Partir en voyage au long court… sans itinéraire ni durée

Notre tour du monde, on y a beaucoup pensé.

C’était en Islande, en février 2016, où nous prenions notre première semaine de vacances depuis plus d’un an, que nous avons pris la décision de quitter Paris, nos boulots et nos amis pour aller vadrouiller.


Une situation initiale

Il y a eu plusieurs raisons à ce choix. Je venais de décrocher mon CDI. Passés les premiers mois de mise en place de mon quotidien et de mes missions, je me suis retrouvée à penser : bon, et maintenant, quoi ?

On a tout fait bien. Les études, le boulot, l’appart. On avait des salaires décents et on se débrouillait. Mais finalement, une fois ce but ultime atteint, je me suis rendue compte que ça ne me suffisait pas du tout. Loin de là.

Je ressentais un manque total de sens. On passait 45 heures par semaine au boulot (surtout Max) et je ne voyais pas la finalité. J’aime mon boulot, c’est intellectuellement intéressant. Mais je trouve ça fou de donner autant d’heures de ma vie à un autre objectif que le mien. Et je ne suis pas sûre d’être réellement utile à qui que ce soit. Maintenant que mon contrat n’avait plus de date de fin, j’étais confrontée aux grands questionnements sur le choix de la vie que je voulais mener.

Au fil de mes trois années de travail, j’avais beaucoup changée. J’ai acquis des compétences, bien sur, et même des sacrément utiles (notamment en gestion de projet !). Naturellement, j’ai appris sur moi-même. Mais je me suis aussi surprise à accorder beaucoup trop d’importance à des problèmes qui sont pourtant totalement dérisoires quand on les observe de l’extérieur. Je parle de « call », de « stratégie », de « learning »… Tout est trop sérieux.


En quête de sens

En soi, la vie que l’on menait ne me gênait pourtant pas plus que ça. J’aurai pu me laisser flotter quelques années et me contenter de nos nombreuses sorties durant notre temps libre. Pourquoi pas. C’était d’ailleurs plus facile. Mais quand j’y réfléchissais, j’angoissais à l’idée de me réveiller un jour en regrettant les années perdues devant mon ordi. Le temps de vie est ce que l’on a de plus précieux, et on le dépense chaque jour, qu’on le veuille ou non. Alors si on peut se le permettre, autant choisir comment !
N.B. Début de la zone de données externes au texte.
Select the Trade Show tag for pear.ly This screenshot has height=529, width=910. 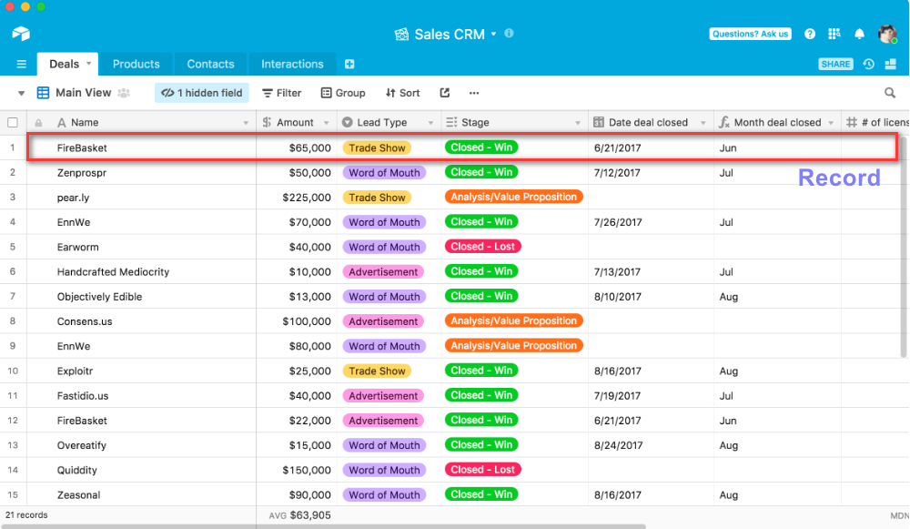pos(377,198)
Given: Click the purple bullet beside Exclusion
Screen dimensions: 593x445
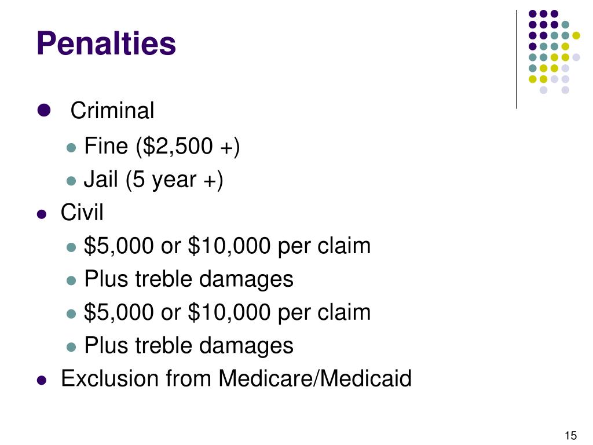Looking at the screenshot, I should (42, 380).
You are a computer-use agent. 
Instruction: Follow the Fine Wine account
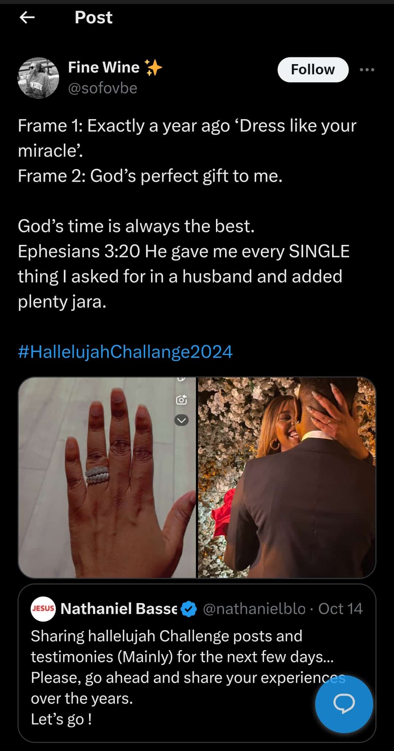click(313, 70)
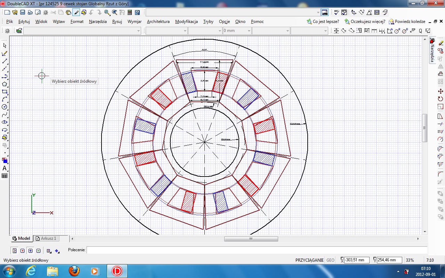The height and width of the screenshot is (278, 445).
Task: Pick the rectangle drawing tool
Action: (5, 92)
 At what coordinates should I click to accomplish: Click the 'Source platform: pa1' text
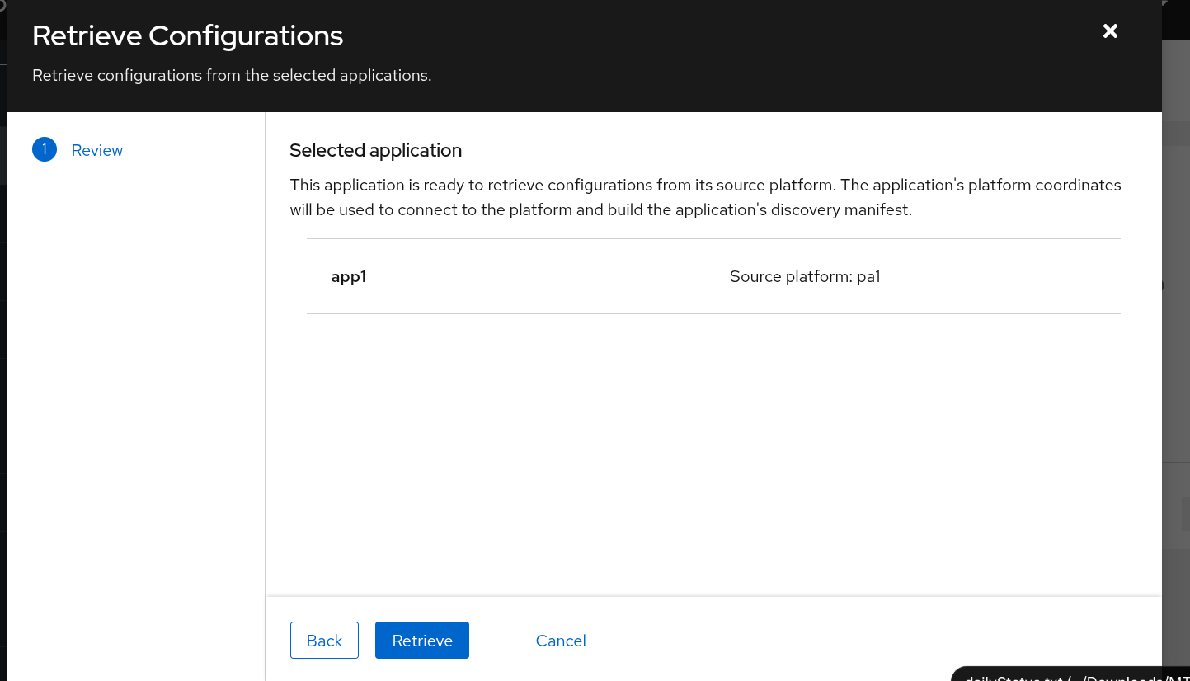(805, 277)
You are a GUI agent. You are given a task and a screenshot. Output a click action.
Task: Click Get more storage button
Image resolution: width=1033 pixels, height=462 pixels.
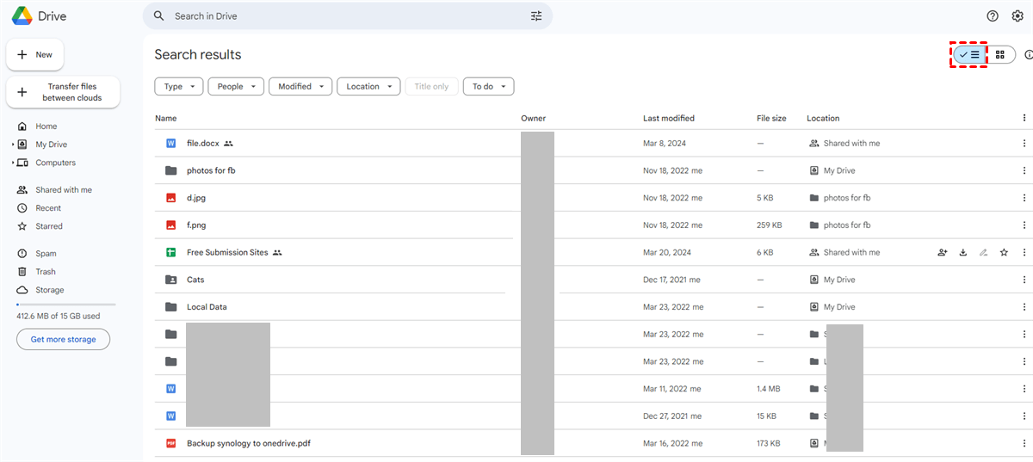(x=63, y=340)
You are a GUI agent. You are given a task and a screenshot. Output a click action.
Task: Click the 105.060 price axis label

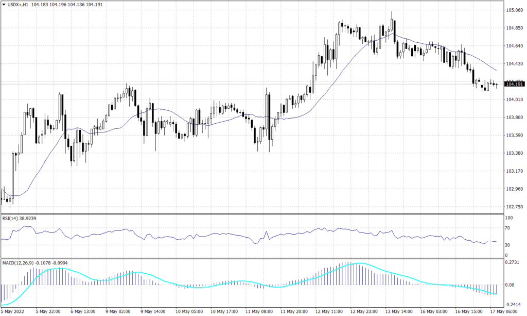[515, 10]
J’ai pas mal hésité à m’inscrire en thèse. C’est toujours une option qui me plairait, d’ailleurs. Pour moi le savoir est ce que l’on peut laisser de plus beau et utile, aussi infime soit-il. J’avais été contactée par l’université de Laval à l’époque, mais je n’étais pas prête à me lancer dans quatre nouvelles années de recherches…

J’étais donc là, à me poser toutes ces questions. Je me disais que je faisais tous les jours ce même trajet de deux heures en métro alors qu’il y avait un monde entier sous mes pieds que j’ignorais totalement. Alors, avec Max, on parlait de plus en plus de voyage. Lui, ça a toujours été son truc, même s’il n’était pas au même stade de réflexion que moi. On attendait nos vacances avec impatience, tout en sachant que l’on aurait au maximum trois semaines d’affilées, et qu’on rentrerait encore plus crevés qu’au départ.
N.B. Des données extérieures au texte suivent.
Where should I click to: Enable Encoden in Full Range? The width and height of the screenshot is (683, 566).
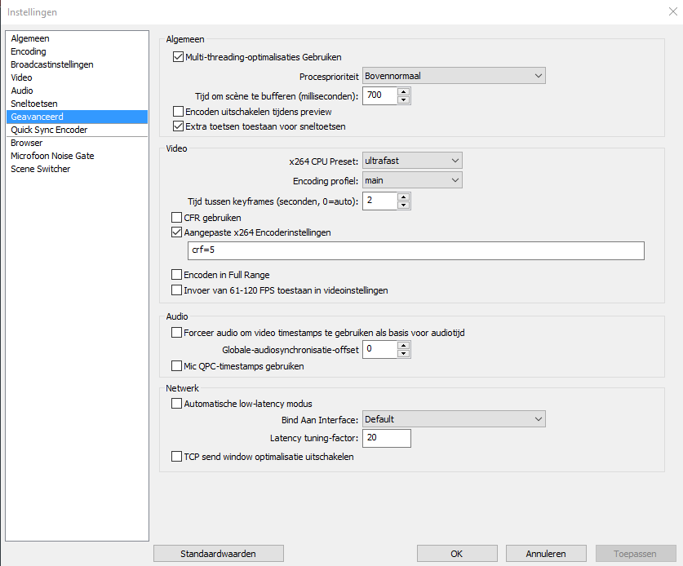click(176, 275)
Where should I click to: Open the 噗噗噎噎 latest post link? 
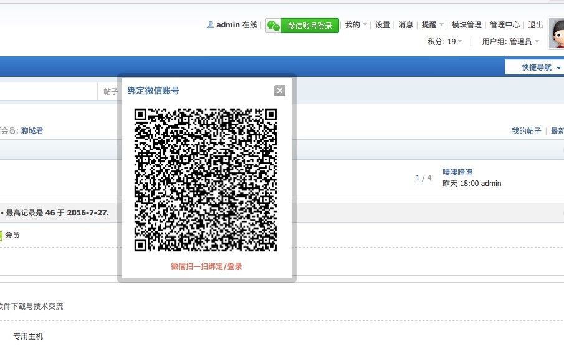point(457,172)
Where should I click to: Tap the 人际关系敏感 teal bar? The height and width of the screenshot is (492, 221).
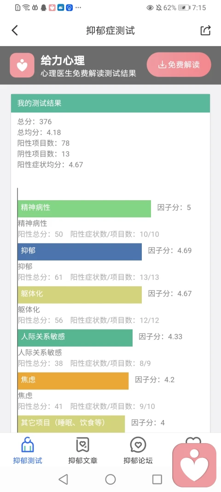tap(75, 338)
Et puis, en regardant tous les voyages que j’aurai aimé faire, je suis tombée sur un blog de tour du monde.


« Ah bon, les gens font ça ? »

J’ai passé une journée à naviguer sur les différents sites que j’ai pu trouver, et j’ai tout résumé à Max. Evidemment, il a tout de suite été emballé, mais il a naturellement sorti : « oui, mais nous on peut pas« . Normal, c’est aussi ce que je pensais.

Mais comme j’ai un fort esprit de contradiction, je lui ai fait un bilan du budget à prévoir et de ce qu’on pouvait mettre de côté d’ici la fin de son contrat, un an et demi plus tard. On a vu que c’était faisable. C’était quand même une décision terrifiante, alors dans un premier temps on s’est simplement laissés griser par l’idée du rêve.

On a passé la soirée et une partie de la nuit à faire un itinéraire qui regrouperait tous les pays qu’on avait envie de voir. Et plus on imaginait, plus c’était dur de retourner à la réalité et de laisser ce projet avorter.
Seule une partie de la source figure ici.